__WORK TO DO__.
Quote everything from the line containing "Given: Open the" down to the line containing "Looking at the", both included, and nothing else.

__ITEMS__.
________

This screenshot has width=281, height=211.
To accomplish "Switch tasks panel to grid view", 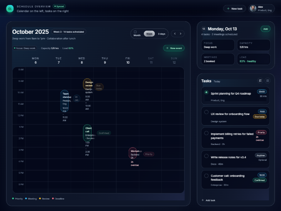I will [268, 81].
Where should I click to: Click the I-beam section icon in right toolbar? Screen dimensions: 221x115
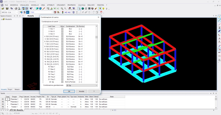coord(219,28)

________

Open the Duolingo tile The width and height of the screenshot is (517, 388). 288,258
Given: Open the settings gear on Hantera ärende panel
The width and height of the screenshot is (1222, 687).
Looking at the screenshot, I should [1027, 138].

________

__TASK RESPONSE__.
Given: Open the settings gear on Hantera ärende panel
The width and height of the screenshot is (1222, 687).
Looking at the screenshot, I should [1027, 138].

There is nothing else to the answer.